Start of Data listing

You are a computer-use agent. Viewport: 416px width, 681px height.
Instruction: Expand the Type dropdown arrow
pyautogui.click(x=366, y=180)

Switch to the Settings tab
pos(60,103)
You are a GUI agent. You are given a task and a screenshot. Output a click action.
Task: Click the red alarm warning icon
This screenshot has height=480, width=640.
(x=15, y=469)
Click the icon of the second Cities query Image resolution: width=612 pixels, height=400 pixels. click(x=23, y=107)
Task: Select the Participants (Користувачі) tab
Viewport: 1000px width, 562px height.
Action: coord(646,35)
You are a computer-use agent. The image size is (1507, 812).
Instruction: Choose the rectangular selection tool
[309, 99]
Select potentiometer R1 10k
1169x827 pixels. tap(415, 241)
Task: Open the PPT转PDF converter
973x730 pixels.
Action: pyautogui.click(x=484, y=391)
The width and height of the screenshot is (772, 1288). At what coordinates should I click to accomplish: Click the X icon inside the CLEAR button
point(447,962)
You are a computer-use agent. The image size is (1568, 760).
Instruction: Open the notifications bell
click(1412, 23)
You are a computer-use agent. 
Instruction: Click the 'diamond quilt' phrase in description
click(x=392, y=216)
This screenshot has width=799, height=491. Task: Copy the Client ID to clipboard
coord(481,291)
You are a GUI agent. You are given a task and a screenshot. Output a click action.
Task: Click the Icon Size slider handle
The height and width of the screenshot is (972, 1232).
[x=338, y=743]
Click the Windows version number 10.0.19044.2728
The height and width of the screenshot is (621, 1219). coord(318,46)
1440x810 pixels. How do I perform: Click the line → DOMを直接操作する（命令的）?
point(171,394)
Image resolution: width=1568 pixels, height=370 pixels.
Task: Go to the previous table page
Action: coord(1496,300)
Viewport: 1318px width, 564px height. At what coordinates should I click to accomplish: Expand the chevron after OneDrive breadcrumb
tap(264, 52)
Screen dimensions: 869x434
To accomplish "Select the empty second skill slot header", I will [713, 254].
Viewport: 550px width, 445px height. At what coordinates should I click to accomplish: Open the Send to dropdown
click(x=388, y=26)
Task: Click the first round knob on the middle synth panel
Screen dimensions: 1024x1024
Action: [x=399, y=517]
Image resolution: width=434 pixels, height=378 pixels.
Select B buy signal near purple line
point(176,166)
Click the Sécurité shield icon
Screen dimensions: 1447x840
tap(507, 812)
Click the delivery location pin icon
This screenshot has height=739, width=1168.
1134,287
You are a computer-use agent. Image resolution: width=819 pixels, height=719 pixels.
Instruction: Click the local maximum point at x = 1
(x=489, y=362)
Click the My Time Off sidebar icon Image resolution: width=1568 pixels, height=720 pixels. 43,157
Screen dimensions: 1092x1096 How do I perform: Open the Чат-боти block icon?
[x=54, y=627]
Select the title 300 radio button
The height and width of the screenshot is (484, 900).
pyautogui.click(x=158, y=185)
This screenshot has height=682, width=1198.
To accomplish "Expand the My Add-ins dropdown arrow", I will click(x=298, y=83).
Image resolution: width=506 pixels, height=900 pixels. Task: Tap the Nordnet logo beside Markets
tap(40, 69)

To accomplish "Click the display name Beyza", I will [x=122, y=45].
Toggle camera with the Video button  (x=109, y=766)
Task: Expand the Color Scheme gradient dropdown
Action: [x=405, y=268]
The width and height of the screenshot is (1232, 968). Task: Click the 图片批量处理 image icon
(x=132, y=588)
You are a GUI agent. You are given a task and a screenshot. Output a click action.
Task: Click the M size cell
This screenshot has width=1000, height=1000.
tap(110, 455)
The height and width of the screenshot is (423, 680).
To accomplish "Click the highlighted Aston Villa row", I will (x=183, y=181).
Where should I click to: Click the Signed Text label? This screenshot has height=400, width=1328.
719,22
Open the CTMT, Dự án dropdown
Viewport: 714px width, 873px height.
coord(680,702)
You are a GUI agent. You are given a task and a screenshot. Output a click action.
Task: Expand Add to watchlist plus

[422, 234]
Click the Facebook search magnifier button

End of Data listing

# Your instructions:
Print, exactly as written, each record in the listing above.

# Written reply:
You are a computer-use agent. Viewport: 416px width, 681px height.
Instruction: Expand the Type dropdown arrow
pyautogui.click(x=366, y=180)

Switch to the Settings tab
pos(60,103)
You are a GUI agent. You are given a task and a screenshot. Output a click action.
Task: Click the red alarm warning icon
This screenshot has height=480, width=640.
(x=15, y=469)
Click the icon of the second Cities query Image resolution: width=612 pixels, height=400 pixels. click(x=23, y=107)
Task: Select the Participants (Користувачі) tab
Viewport: 1000px width, 562px height.
Action: coord(646,35)
You are a computer-use agent. The image size is (1507, 812).
Instruction: Choose the rectangular selection tool
[309, 99]
Select potentiometer R1 10k
1169x827 pixels. tap(415, 241)
Task: Open the PPT转PDF converter
973x730 pixels.
Action: pyautogui.click(x=484, y=391)
The width and height of the screenshot is (772, 1288). At what coordinates should I click to accomplish: Click the X icon inside the CLEAR button
point(447,962)
You are a computer-use agent. The image size is (1568, 760).
Instruction: Open the notifications bell
click(1412, 23)
You are a computer-use agent. 
Instruction: Click the 'diamond quilt' phrase in description
click(x=392, y=216)
This screenshot has width=799, height=491. Task: Copy the Client ID to clipboard
coord(481,291)
You are a GUI agent. You are given a task and a screenshot. Output a click action.
Task: Click the Icon Size slider handle
The height and width of the screenshot is (972, 1232).
[x=338, y=743]
Click the Windows version number 10.0.19044.2728
The height and width of the screenshot is (621, 1219). coord(318,46)
1440x810 pixels. How do I perform: Click the line → DOMを直接操作する（命令的）?
point(171,394)
Image resolution: width=1568 pixels, height=370 pixels.
Task: Go to the previous table page
Action: coord(1496,300)
Viewport: 1318px width, 564px height. At what coordinates should I click to accomplish: Expand the chevron after OneDrive breadcrumb
tap(264, 52)
Screen dimensions: 869x434
To accomplish "Select the empty second skill slot header", I will [713, 254].
Viewport: 550px width, 445px height. At what coordinates should I click to accomplish: Open the Send to dropdown
click(x=388, y=26)
Task: Click the first round knob on the middle synth panel
Screen dimensions: 1024x1024
Action: [x=399, y=517]
Image resolution: width=434 pixels, height=378 pixels.
Select B buy signal near purple line
point(176,166)
Click the Sécurité shield icon
Screen dimensions: 1447x840
tap(507, 812)
Click the delivery location pin icon
This screenshot has height=739, width=1168.
1134,287
You are a computer-use agent. Image resolution: width=819 pixels, height=719 pixels.
Instruction: Click the local maximum point at x = 1
(x=489, y=362)
Click the My Time Off sidebar icon Image resolution: width=1568 pixels, height=720 pixels. 43,157
Screen dimensions: 1092x1096 How do I perform: Open the Чат-боти block icon?
[x=54, y=627]
Select the title 300 radio button
The height and width of the screenshot is (484, 900).
pyautogui.click(x=158, y=185)
This screenshot has height=682, width=1198.
To accomplish "Expand the My Add-ins dropdown arrow", I will click(x=298, y=83).
Image resolution: width=506 pixels, height=900 pixels. Task: Tap the Nordnet logo beside Markets
tap(40, 69)

To accomplish "Click the display name Beyza", I will [x=122, y=45].
Toggle camera with the Video button  (x=109, y=766)
Task: Expand the Color Scheme gradient dropdown
Action: [x=405, y=268]
The width and height of the screenshot is (1232, 968). Task: Click the 图片批量处理 image icon
(x=132, y=588)
You are a GUI agent. You are given a task and a screenshot. Output a click action.
Task: Click the M size cell
This screenshot has width=1000, height=1000.
tap(110, 455)
The height and width of the screenshot is (423, 680).
To accomplish "Click the highlighted Aston Villa row", I will (x=183, y=181).
Where should I click to: Click the Signed Text label? This screenshot has height=400, width=1328.
719,22
Open the CTMT, Dự án dropdown
Viewport: 714px width, 873px height.
coord(680,702)
You are a GUI agent. You are given a task and a screenshot. Output a click action.
Task: Expand Add to watchlist plus

[422, 234]
Click the Facebook search magnifier button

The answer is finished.